7.2.1 Part-of-Speech Tagging
POS tagging is the task of assigning grammatical categories to words in sentences, labeling them as nouns, verbs, adjectives, and so forth. This process enhances syntactic analysis and aids in sentence comprehension. In our study, we explored the impact of using dotless Arabic text compared with dotted text in the context of this task. Our experimental setup utilized the Arabic subset of the PADT dataset from the Universal Dependencies project (Nivre et al. 2020), which aims to standardize syntactic representations across languages. The dataset features 5,959 training samples, 906 for development, and 674 for testing, and presents challenges due to its class imbalance with 17 different tags. The RNN-based model architecture includes an embedding layer, 5 layers of bidirectional LSTMs, and a dense output layer with softmax activation. The Adam optimizer was used along with cross-entropy loss for model training. We focused on word tokenization, as this tokenization is a standard tokenization for such tasks.
Table 12 presents the results comparing dotted and dotless Arabic text in the POS-tagging task. The dotted representation exhibits a larger vocabulary of 21,908 compared with 18,885 for dotless, representing approximately a 14% reduction in vocabulary size for the dotless representation. Despite this reduction, the differences in accuracy, precision, and recall are marginal. These results suggest that dotless text can effectively address the POS-tagging task with the added benefit of reduced vocabulary size. This reduction could simplify model training and deployment, enhancing computational efficiency without significantly compromising performance.
POS-tagging performance for dotted and dotless Arabic text.

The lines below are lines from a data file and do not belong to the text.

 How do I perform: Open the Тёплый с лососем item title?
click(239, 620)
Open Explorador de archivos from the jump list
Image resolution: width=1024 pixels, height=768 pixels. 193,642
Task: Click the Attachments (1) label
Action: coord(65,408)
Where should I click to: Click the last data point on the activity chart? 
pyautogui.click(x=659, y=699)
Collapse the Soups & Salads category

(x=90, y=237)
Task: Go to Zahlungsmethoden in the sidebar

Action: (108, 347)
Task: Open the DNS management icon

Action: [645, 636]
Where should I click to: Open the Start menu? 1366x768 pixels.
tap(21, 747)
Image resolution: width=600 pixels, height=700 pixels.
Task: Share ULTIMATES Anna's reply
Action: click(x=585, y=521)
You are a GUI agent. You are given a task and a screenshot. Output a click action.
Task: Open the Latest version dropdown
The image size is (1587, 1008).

Representation . | Vocab Size . | Accuracy . | Precision . | Recall . | F1-score . |
---|---|---|---|---|---|
Dotted | 21,908 | 94.40 | 90.50 | 88.44 | 89.07 |
Dotless | 18,885 | 93.39 | 90.17 | 86.12 | 87.50 |
Representation . | Vocab Size . | Accuracy . | Precision . | Recall . | F1-score . |
---|---|---|---|---|---|
Dotted | 21,908 | 94.40 | 90.50 | 88.44 | 89.07 |
Dotless | 18,885 | 93.39 | 90.17 | 86.12 | 87.50 |
7.2.2 Named-Entity Recognition
NER is tasked with identifying and categorizing specific entities within text, such as names of persons, organizations, and locations. This process enhances comprehension by providing structure to unstructured textual data and supports applications across domains like information retrieval and recommendation engines. In this subsection, we explore the use of dotless Arabic text compared to dotted for NER using the ANERCorp dataset, which includes 3,972 training samples and 924 testing samples, with an additional 10% reserved for development. Our experimental setup used a word-based tokenization approach similar to the POS-tagging task. The RNN-based architecture includes an embedding layer, three layers of bidirectional LSTMs with a 0.5 dropout, and a dense layer with softmax for generating class probabilities. Optimization was performed using the Adam optimizer and cross-entropy loss.
Table 13 compares dotted and dotless Arabic text in the NER task. Unlike in POS tagging, dotless text shows marginal improvements in recall and F1-score. The dotted text has a larger vocabulary of 27,282 words compared to 24,332 for dotless. These results suggest that dotless text is a viable alternative for named-entity recognition tasks. It can provide similar performances as compared to dotted text while providing reduction in vocabulary size.
NER performance for dotted and dotless Arabic text.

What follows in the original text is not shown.